CHAPTER II. INDIAN HISTORY—LEGEND AND REALITY
Protected by the highest mountains of the world and traversed by lovely fertile hills, India is bounded on one side by the Pacific Ocean and on the other by the Himalayas, watered by a thousand streams, and great rivers, upon the banks of which the sun ripens all kinds of delicious fruits which grow of themselves.
A large population flourishes on the perpetually green, immense plains sloping down to the sea; the canals are frequented with navigators who from oldest times have received in exchange for money the wonderful natural products of the country.
Five harvests are reaped here annually, and the palms, pine-apples, cinnamon trees, peppers, etc., ripen three times a year. But by the side of such beauty, steep rocks rise to the sky, many equalling the Chimborazo in height, and there are great tracts of arid unwatered sands. The storms are more violent here than anywhere else, and mountain streams descend in foaming torrents bearing devastation and ruin as they traverse the interminable plains on their way to the sea.—Cesare Cantù.

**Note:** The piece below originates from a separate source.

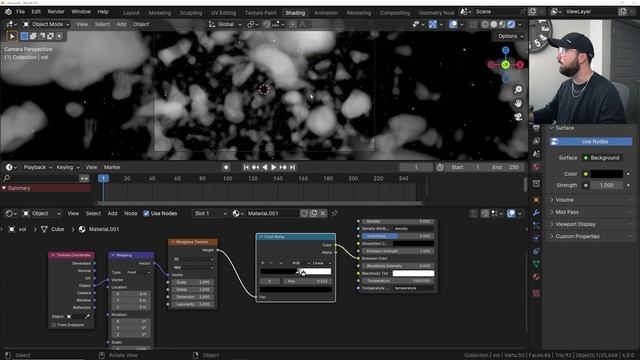Image resolution: width=640 pixels, height=360 pixels.
Task: Toggle camera view icon in viewport
Action: pyautogui.click(x=518, y=117)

CHRONOLOGY AND ANCIENT HISTORY OF THE HINDUS
Rude nations seem to derive a peculiar gratification from pretensions to a remote antiquity. As a boastful and turgid vanity distinguishes remarkably the oriental nations, they have in most instances carried their claims extravagantly high. We are informed, in a fragment of Chaldaic history, that there were written accounts, preserved at Babylon, with the greatest care, comprehending a term of fifteen myriads of years. The pretended duration of the Chinese monarchy is still more extraordinary. A single king of Egypt was believed to have reigned three myriads of years.
The present age of the world, according to the system of the Hindus, is distinguished into four grand periods, denominated yugas. The first is the Satya yuga comprehending 1,728,000 years; the second the Treta yuga comprehending 1,296,000 years; the third the Dwapar yuga, including 864,000 years; and the fourth the Kali yuga, which will extend to 432,000 years. Of these periods, the first three are expired; and, in the year 1817 of the Christian era, 4911 years of the last. From the commencement, therefore, of the Satya yuga, to the year 1817, is comprehended a space of 3,892,911 years, the antiquity to which this people lay claim.